**** DATASET CONTENT ****

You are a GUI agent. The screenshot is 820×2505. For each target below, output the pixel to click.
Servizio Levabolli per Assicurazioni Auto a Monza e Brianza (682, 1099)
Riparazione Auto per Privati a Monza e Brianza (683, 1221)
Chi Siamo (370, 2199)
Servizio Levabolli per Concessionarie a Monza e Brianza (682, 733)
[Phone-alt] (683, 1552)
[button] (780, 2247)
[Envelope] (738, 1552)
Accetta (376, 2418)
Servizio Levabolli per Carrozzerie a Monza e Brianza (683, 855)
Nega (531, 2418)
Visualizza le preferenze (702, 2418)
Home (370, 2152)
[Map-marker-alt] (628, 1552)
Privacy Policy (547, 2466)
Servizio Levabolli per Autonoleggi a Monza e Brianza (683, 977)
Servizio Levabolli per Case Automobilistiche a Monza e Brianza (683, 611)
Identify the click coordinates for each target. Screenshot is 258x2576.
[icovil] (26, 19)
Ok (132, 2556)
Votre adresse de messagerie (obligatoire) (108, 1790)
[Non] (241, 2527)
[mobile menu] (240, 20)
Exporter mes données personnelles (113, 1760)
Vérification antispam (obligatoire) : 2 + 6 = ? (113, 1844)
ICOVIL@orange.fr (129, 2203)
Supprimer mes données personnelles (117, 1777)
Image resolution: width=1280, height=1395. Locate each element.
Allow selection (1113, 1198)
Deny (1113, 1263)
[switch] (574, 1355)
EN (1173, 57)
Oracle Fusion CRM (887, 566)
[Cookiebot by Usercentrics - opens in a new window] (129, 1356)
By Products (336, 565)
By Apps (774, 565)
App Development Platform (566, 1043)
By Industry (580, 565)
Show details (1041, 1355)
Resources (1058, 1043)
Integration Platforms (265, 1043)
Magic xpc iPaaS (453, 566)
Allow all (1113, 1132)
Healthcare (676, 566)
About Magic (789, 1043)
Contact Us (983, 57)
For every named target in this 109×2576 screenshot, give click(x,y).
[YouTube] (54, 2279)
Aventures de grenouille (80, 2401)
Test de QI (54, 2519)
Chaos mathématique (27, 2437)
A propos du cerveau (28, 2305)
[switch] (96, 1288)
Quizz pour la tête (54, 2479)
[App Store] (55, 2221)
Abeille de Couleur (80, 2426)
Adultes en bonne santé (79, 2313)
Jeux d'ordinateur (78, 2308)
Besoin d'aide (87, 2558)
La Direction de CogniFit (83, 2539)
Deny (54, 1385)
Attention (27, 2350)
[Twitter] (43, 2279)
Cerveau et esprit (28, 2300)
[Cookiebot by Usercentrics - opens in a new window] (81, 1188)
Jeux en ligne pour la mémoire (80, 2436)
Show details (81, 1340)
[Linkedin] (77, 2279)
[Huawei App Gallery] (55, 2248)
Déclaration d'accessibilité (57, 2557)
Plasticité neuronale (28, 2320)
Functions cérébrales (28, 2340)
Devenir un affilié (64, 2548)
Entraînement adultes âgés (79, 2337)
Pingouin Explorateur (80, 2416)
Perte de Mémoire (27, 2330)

****

• _WORK TO BE COMPLETED_:
Retype the records, line for line.

• _TASK SOLUTION_:
You are a GUI agent. The screenshot is 820×2505. For each target below, output the pixel to click.
Servizio Levabolli per Assicurazioni Auto a Monza e Brianza (682, 1099)
Riparazione Auto per Privati a Monza e Brianza (683, 1221)
Chi Siamo (370, 2199)
Servizio Levabolli per Concessionarie a Monza e Brianza (682, 733)
[Phone-alt] (683, 1552)
[button] (780, 2247)
[Envelope] (738, 1552)
Accetta (376, 2418)
Servizio Levabolli per Carrozzerie a Monza e Brianza (683, 855)
Nega (531, 2418)
Visualizza le preferenze (702, 2418)
Home (370, 2152)
[Map-marker-alt] (628, 1552)
Privacy Policy (547, 2466)
Servizio Levabolli per Autonoleggi a Monza e Brianza (683, 977)
Servizio Levabolli per Case Automobilistiche a Monza e Brianza (683, 611)
Identify the click coordinates for each target. Screenshot is 258x2576.
[icovil] (26, 19)
Ok (132, 2556)
Votre adresse de messagerie (obligatoire) (108, 1790)
[Non] (241, 2527)
[mobile menu] (240, 20)
Exporter mes données personnelles (113, 1760)
Vérification antispam (obligatoire) : 2 + 6 = ? (113, 1844)
ICOVIL@orange.fr (129, 2203)
Supprimer mes données personnelles (117, 1777)
Image resolution: width=1280, height=1395. Locate each element.
Allow selection (1113, 1198)
Deny (1113, 1263)
[switch] (574, 1355)
EN (1173, 57)
Oracle Fusion CRM (887, 566)
[Cookiebot by Usercentrics - opens in a new window] (129, 1356)
By Products (336, 565)
By Apps (774, 565)
App Development Platform (566, 1043)
By Industry (580, 565)
Show details (1041, 1355)
Resources (1058, 1043)
Integration Platforms (265, 1043)
Magic xpc iPaaS (453, 566)
Allow all (1113, 1132)
Healthcare (676, 566)
About Magic (789, 1043)
Contact Us (983, 57)
For every named target in this 109×2576 screenshot, give click(x,y).
[YouTube] (54, 2279)
Aventures de grenouille (80, 2401)
Test de QI (54, 2519)
Chaos mathématique (27, 2437)
A propos du cerveau (28, 2305)
[switch] (96, 1288)
Quizz pour la tête (54, 2479)
[App Store] (55, 2221)
Abeille de Couleur (80, 2426)
Adultes en bonne santé (79, 2313)
Jeux d'ordinateur (78, 2308)
Besoin d'aide (87, 2558)
La Direction de CogniFit (83, 2539)
Deny (54, 1385)
Attention (27, 2350)
[Twitter] (43, 2279)
Cerveau et esprit (28, 2300)
[Cookiebot by Usercentrics - opens in a new window] (81, 1188)
Jeux en ligne pour la mémoire (80, 2436)
Show details (81, 1340)
[Linkedin] (77, 2279)
[Huawei App Gallery] (55, 2248)
Déclaration d'accessibilité (57, 2557)
Plasticité neuronale (28, 2320)
Functions cérébrales (28, 2340)
Devenir un affilié (64, 2548)
Entraînement adultes âgés (79, 2337)
Pingouin Explorateur (80, 2416)
Perte de Mémoire (27, 2330)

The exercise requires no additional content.